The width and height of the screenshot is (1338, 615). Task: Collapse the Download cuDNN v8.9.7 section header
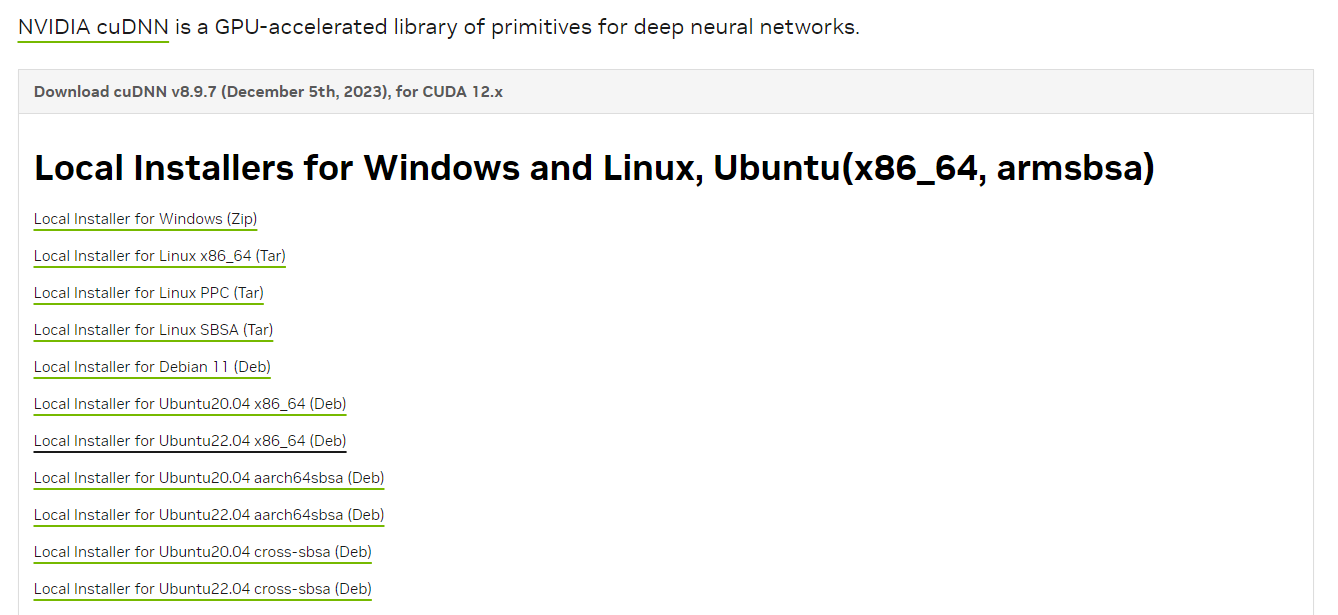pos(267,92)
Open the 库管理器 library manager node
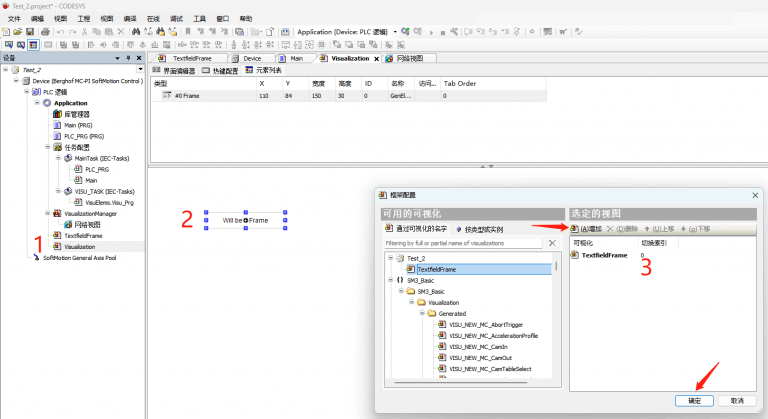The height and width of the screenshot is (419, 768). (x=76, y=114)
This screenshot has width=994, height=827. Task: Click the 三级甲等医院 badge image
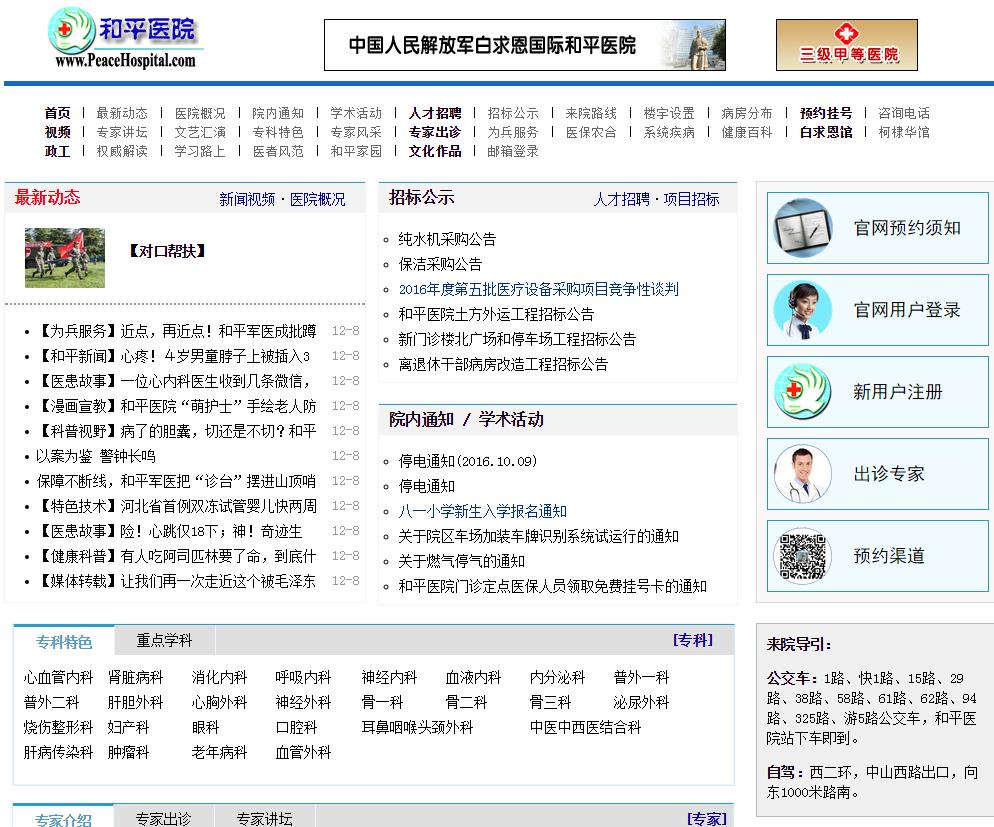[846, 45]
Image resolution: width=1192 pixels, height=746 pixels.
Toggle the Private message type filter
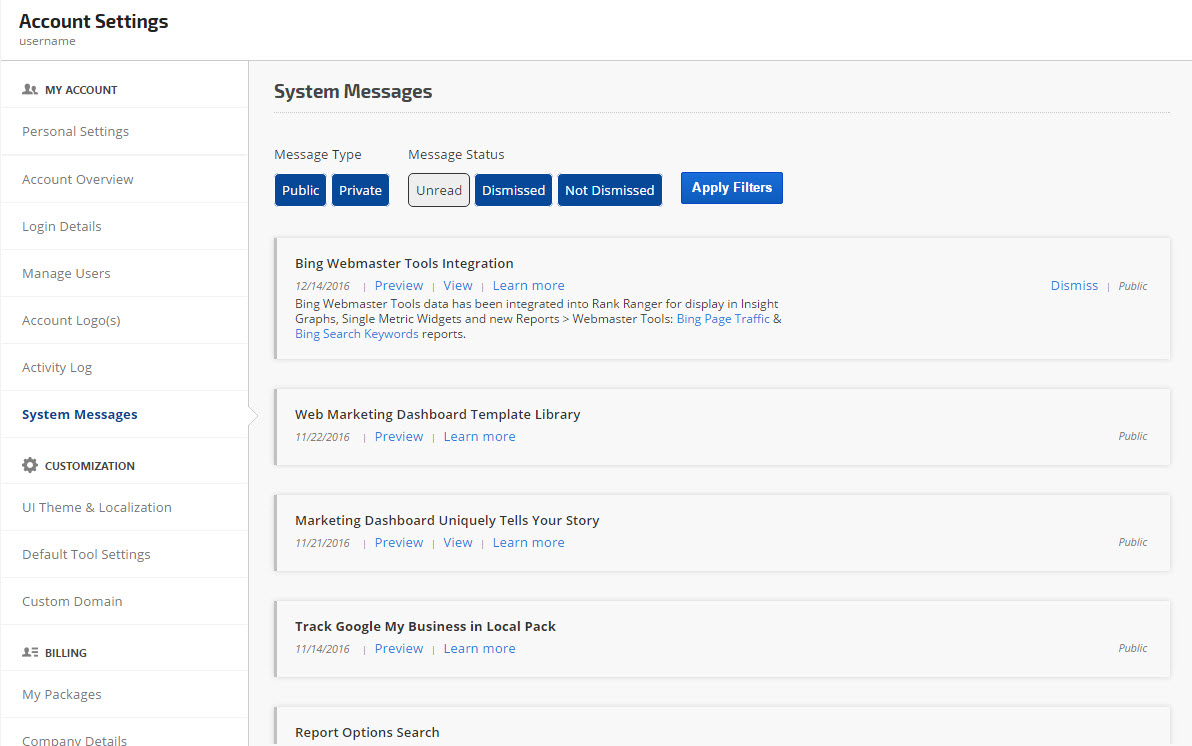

■ ■ ■

**WORK TO BE COMPLETED:**
From the line containing "This screenshot has" to the final line above, both included, transcribe every line exactly and leave all pictures out.

**ANSWER BOX:**
This screenshot has width=994, height=827. Task: Click the 三级甲等医院 badge image
[846, 45]
Image resolution: width=1192 pixels, height=746 pixels.
Toggle the Private message type filter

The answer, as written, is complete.